From the line containing "The width and height of the screenshot is (2235, 1265)." down to the last line of the material below, copy each line exactly and leave out the rest.
** SUPPLIED MATERIAL follows **
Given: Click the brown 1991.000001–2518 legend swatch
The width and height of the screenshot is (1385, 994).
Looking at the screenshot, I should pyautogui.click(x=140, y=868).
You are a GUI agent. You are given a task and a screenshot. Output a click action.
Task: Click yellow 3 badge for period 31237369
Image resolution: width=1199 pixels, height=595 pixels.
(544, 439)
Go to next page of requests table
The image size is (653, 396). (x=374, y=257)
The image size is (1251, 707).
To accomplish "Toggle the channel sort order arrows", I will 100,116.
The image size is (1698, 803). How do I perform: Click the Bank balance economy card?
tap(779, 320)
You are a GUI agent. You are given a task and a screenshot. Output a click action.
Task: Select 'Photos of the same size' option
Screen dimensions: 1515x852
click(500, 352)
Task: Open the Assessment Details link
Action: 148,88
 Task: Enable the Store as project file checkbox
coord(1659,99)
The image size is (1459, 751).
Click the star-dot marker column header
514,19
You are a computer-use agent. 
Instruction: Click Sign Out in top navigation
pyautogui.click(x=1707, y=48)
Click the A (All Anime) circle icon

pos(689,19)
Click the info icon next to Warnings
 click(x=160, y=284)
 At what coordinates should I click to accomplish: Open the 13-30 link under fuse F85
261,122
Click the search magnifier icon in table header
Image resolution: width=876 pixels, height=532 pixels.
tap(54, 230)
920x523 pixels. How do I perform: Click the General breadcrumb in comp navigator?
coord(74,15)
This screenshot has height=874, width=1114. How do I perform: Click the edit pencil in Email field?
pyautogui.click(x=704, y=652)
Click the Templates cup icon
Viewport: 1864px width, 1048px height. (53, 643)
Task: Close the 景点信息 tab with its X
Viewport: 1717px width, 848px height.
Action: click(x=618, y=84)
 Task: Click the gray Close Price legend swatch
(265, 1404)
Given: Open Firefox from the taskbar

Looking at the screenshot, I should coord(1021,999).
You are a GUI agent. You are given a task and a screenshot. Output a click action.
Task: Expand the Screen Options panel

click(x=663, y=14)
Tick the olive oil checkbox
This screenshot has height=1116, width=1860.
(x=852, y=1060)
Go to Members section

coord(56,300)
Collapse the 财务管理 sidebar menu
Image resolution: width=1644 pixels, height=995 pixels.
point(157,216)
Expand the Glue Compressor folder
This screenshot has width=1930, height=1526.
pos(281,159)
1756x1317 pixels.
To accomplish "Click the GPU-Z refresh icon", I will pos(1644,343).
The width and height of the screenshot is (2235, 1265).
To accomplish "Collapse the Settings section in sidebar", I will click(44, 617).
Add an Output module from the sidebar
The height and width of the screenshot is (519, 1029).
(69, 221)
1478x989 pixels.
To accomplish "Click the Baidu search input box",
** End of SUPPLIED MATERIAL **
SOLUTION TO THIS TASK
The width and height of the screenshot is (2235, 1265).
To accomplish "Collapse the Settings section in sidebar", I will click(44, 617).
Add an Output module from the sidebar
The height and width of the screenshot is (519, 1029).
(69, 221)
1478x989 pixels.
To accomplish "Click the Baidu search input box",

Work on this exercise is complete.